Enzyme-instructed siRNA Release and Functional Self-assembly of Peptide-based Delivery System

Abstract

Cell-penetrating peptide (CPP)-based small interfering RNA (siRNA) delivery is one of the approaches with great potential to achieve RNA interference (RNAi) applied in gene therapy. CPP-based siRNA carriers hold many merits, including biodegradability, high transmembrane efficiency, and capability of endosomal escape. Despite considerably high transfection efficiency achieved, there are still many challenges in further improving the CPP-based siRNA delivery systems. This proposal focuses on two of the challenges: (1) the dissociation of negatively charged siRNA from a positively charged peptide; and (2) minimization of cytotoxicity of CPPs while maintaining capacity in endosomal escape.
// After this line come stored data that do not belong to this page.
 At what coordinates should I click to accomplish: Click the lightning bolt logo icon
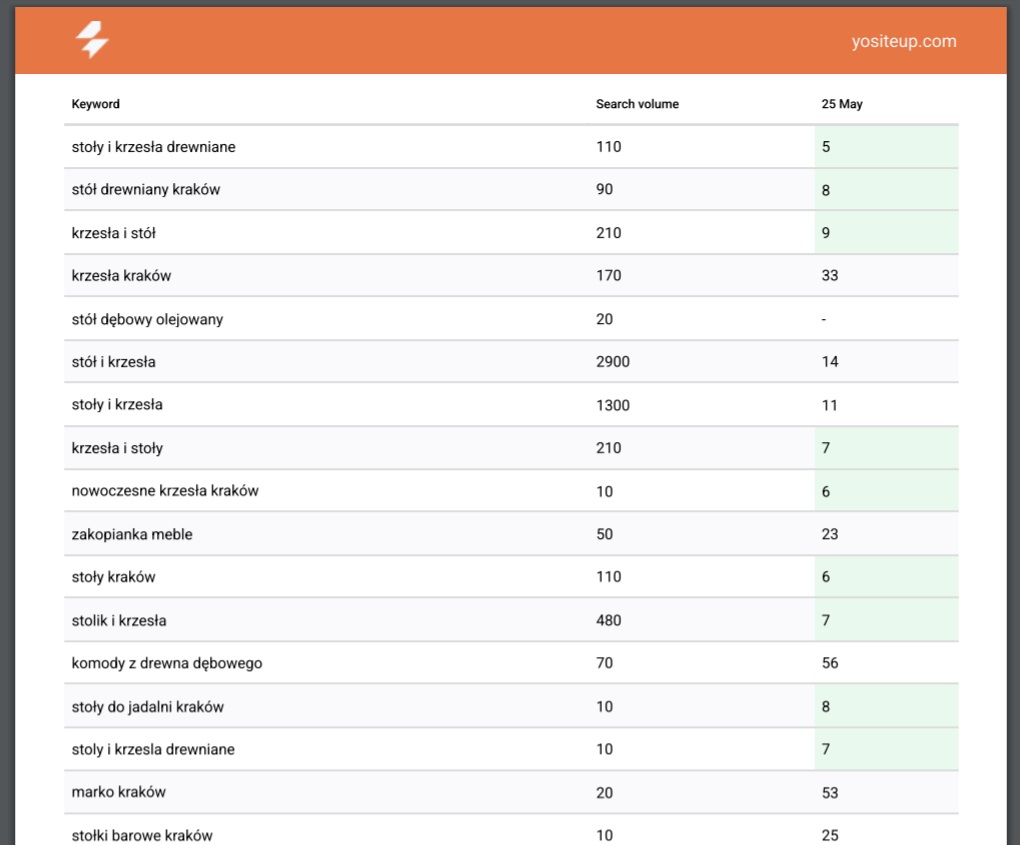coord(92,41)
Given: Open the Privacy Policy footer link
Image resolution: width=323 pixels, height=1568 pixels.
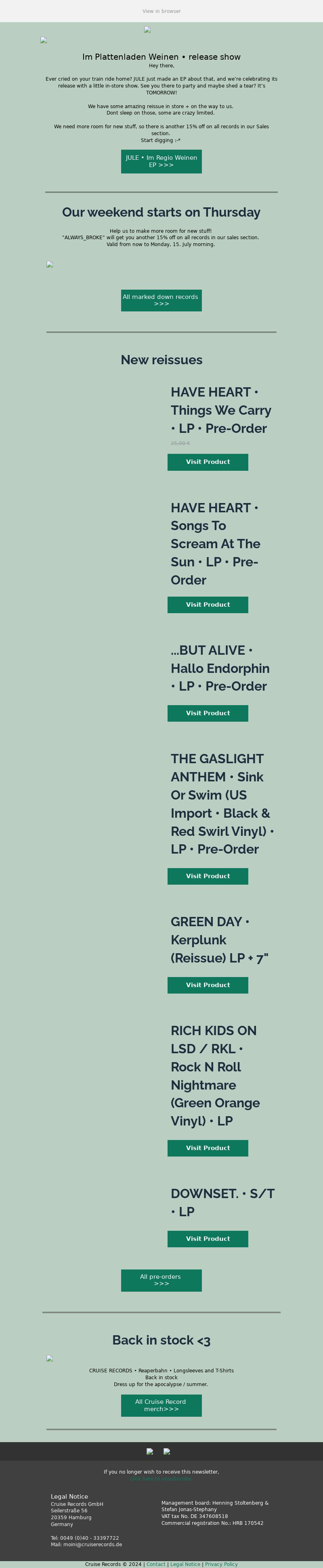Looking at the screenshot, I should click(x=221, y=1564).
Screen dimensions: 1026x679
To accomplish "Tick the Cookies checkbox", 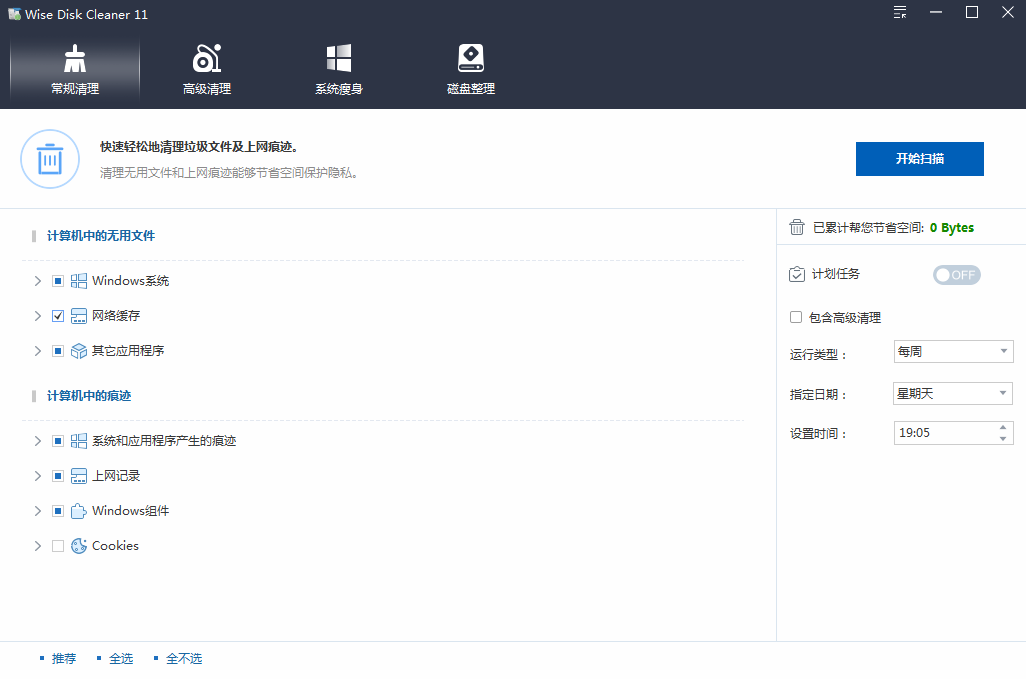I will [58, 546].
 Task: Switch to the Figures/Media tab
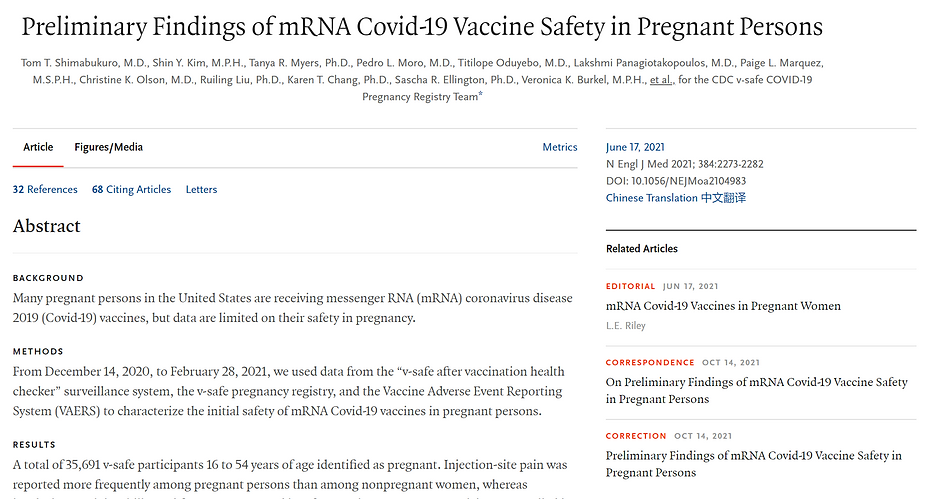click(x=108, y=147)
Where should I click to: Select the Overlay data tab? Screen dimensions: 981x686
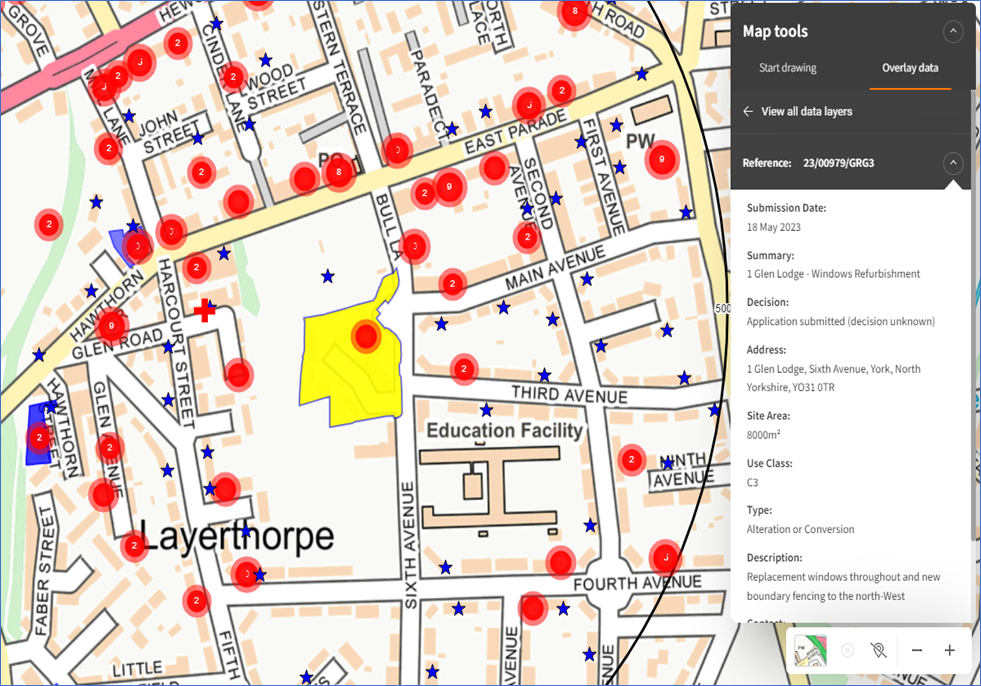tap(910, 68)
Herein, we propose to utilize enzyme-catalyzed phosphorylation to induce the transfer of negatively charged phosphate groups onto the cationic CPPs formulated with siRNA; the emergent phosphate groups can facilitate the dissociation of siRNAs from the complex due to electrostatic repulsion between the two negatively charged species, the phosphate groups on the peptide and the siRNA. The presence of phosphate groups also alters the balance between repulsive and attractive forces that govern the self-assembly of the peptide, resulting in conformational changes.